両国に爛漫と咲き乱れる力士たちの花舞台・国技館。その土俵の上では、宿命のライバルの取組が始まろうとしている。東はソップ(やせ)型で美形の昇龍[しょうりゅう](原 嘉孝)。西はアンコ(ぽっちゃり)型の雪乃童[ゆきのわらべ](大鶴佐助)。何もかもが正反対な二人だが、思いは同じ。「コイツにだけは負けたくない!」
熱戦を取材するのは、ワールドベースボール社の相撲雑誌の記者・橋谷淳子(大原櫻子)。野球雑誌の記者志望なのに相撲雑誌の担当になった彼女には、相撲の良さがさっぱりわからない。

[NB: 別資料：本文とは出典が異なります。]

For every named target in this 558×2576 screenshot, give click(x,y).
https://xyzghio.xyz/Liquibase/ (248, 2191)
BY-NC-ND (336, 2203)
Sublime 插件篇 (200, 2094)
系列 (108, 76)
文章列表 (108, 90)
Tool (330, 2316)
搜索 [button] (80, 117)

稽古の合間の息抜きに、雪乃童は付き人たちとディスコへ繰り出すと、密かに想いを寄せる、部屋の一人娘・沙耶香と鉢合わせする。親方もおかみさん(紺野美沙子)も心配してますよ、と窘めるが相手にされず撃沈。
昇龍も力士と分からぬようにオールバックにスーツでディスコを訪れるが、鬢付け油の匂いはごまかせない。その甘い香りに誘われるかのように大手芸能事務所パピーズの女社長・渡部桜子(りょう)が現れる。数多の男たちを欲しいままにしてきた彼女は、出会ったことのないタイプの種族・力士の昇龍を篭絡せんとする。

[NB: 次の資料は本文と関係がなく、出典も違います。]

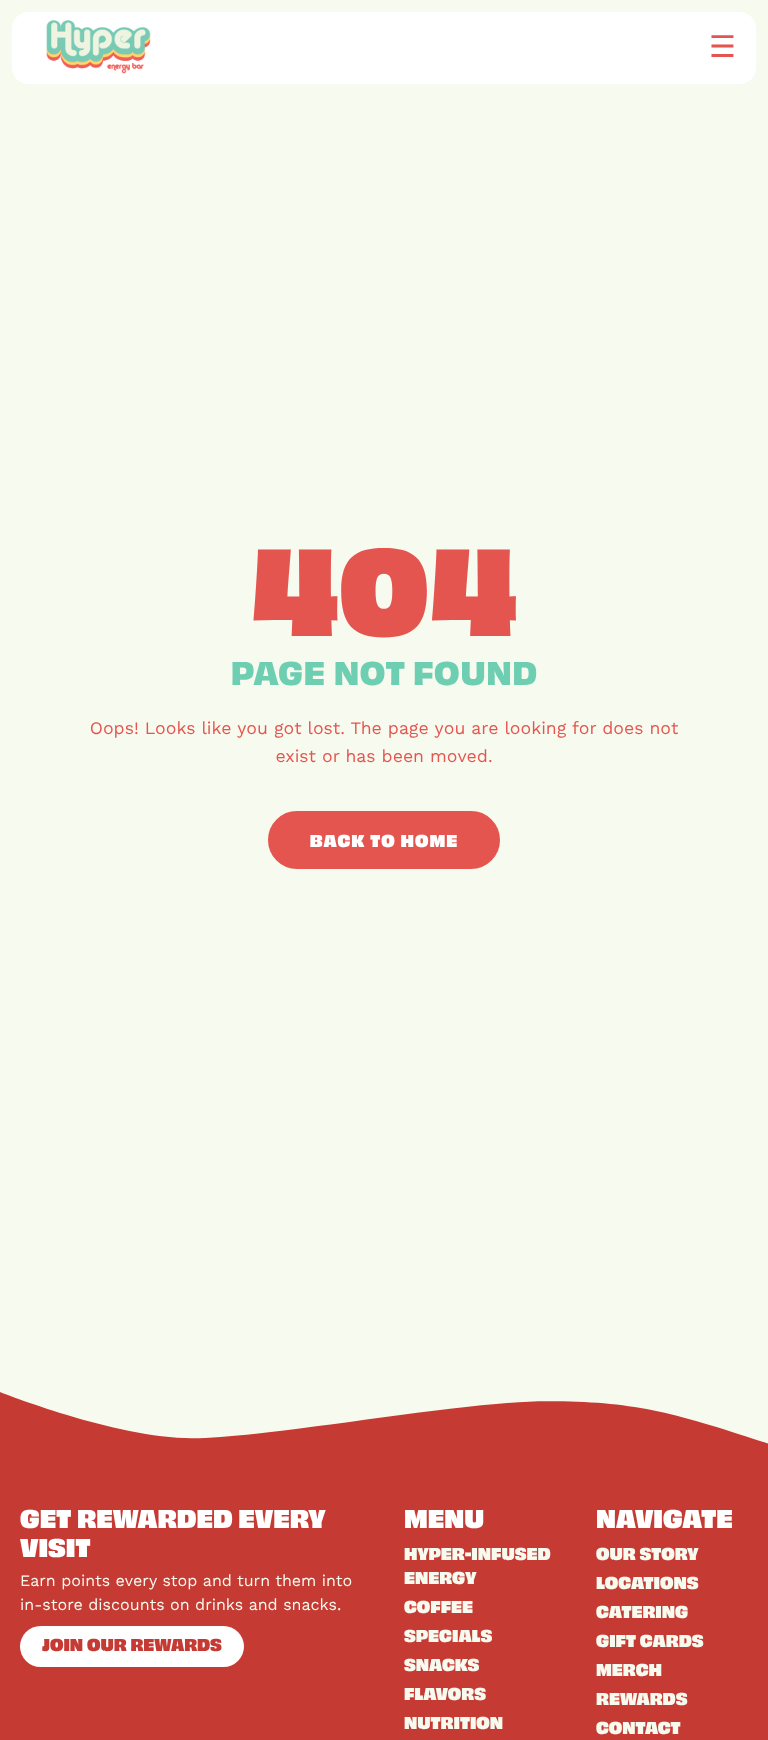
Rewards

勝利も美女も手に入れるかに見えた昇龍だが、次第に桜子の歪んだ愛情に翻弄され、不調の力士に惨敗を喫するなど、心に乱れが生じる。
昇龍は桜子の欲望に呑まれてしまうのか。雪乃童との勝負の行方は。
淳子の見つめる土俵には、愛と欲望が乱れ咲く。果たして、その先に見えるものは……。